エピローグ
「ほら裕也! そっちに行ったわよ!」
『グギャギャッ!』
死を撒き散らす刃の暴風域から逃れたドラドラコが一匹、必死な形相でこっちに向かってくる。
「俺一応病み上がりだぜ? もうちょっと休ませてくれよ」
姉貴よりは与し易いと思ったのか、ドラドラコはそのまま俺に向かって飛びかかってきた。勢い良く顔面に振り下ろされてくる前足を根元から斬り飛ばし、返す刀で首を刎ねる。
「あんたが寝込んでいる間の宿代に食費その他諸々、誰が稼いでたと思ってるの? さっさと王都に向かいたいのに、アルラドに戻っちゃってるし。とにかく今日は母さん達は休み。その間にあたし達で少しでもお金を稼ぐのよ」
「迷惑かけたのは分かってるって。何度も謝ってるだろ」
「はい、ブブー。それが間違ってんのよ」
俺が倒れたドラドラコから魔石を剥ぎ取っている間に姉貴は最後のスライムを倒し、周囲に危険がないかを確認すると傍に近寄ってきた。
「どうしたんだ?」
そのまま魔石についた血を拭っていると、いきなり頭に拳骨が振り下ろされる。
「痛ぇ!」
本人はコツンとやったつもりかも知れないが、低く鈍い音とともに激痛が走り、思わず目に涙が浮かぶ。
「やっぱりまだ分かってなかったわね。あのね、謝る必要なんてこれっぽっちもないの。まだ分からない?」
うおぉ、と呻きながら殴られた箇所を抑えて蹲っていると、しゃがみ込んだ姉貴が視線を合わせてきた。その顔には困っているような、からかうような笑みを浮かべている。
「あぁ、そうだったな」
その表情には見覚えがあった。
幼いころ、俺はよく姉貴を困らせていた。
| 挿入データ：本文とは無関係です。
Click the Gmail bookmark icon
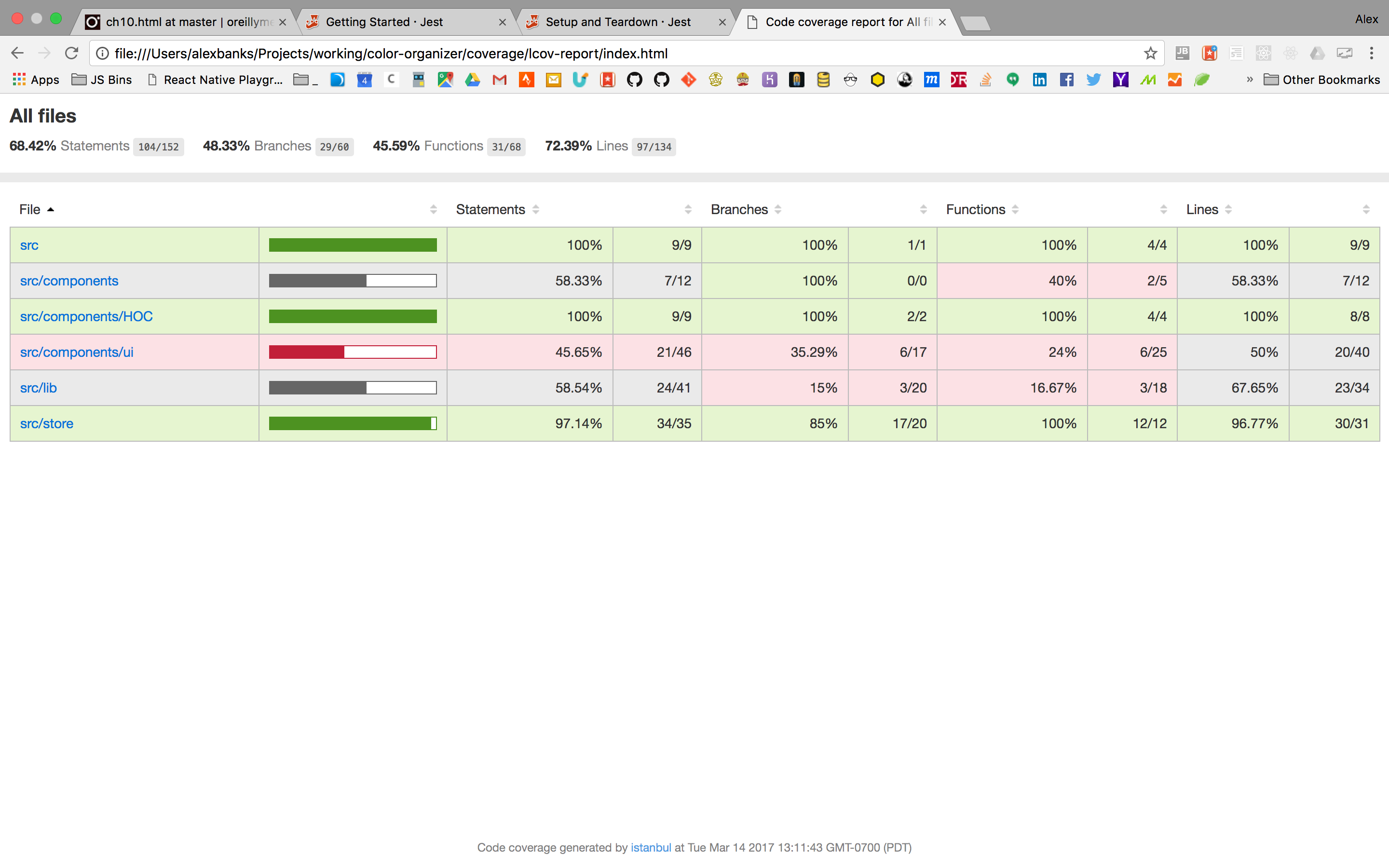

文句を言われ、時には暴力も振るわれたけど、最後にはいつも助けてくれた姉貴。
そんな姉貴に、俺はいつもこう言っていた。
「ありがとう」
「分かればいいのよ」
満足げに、記憶の中にあるのと同じ笑みを浮かべて、姉貴はクルリと回転しながら立ち上がる。
「さ、次行くわよ」
魔石の回収を終え、先を歩く姉貴を追いかけながら、俺の顔にも自然と笑みが浮かんでいた。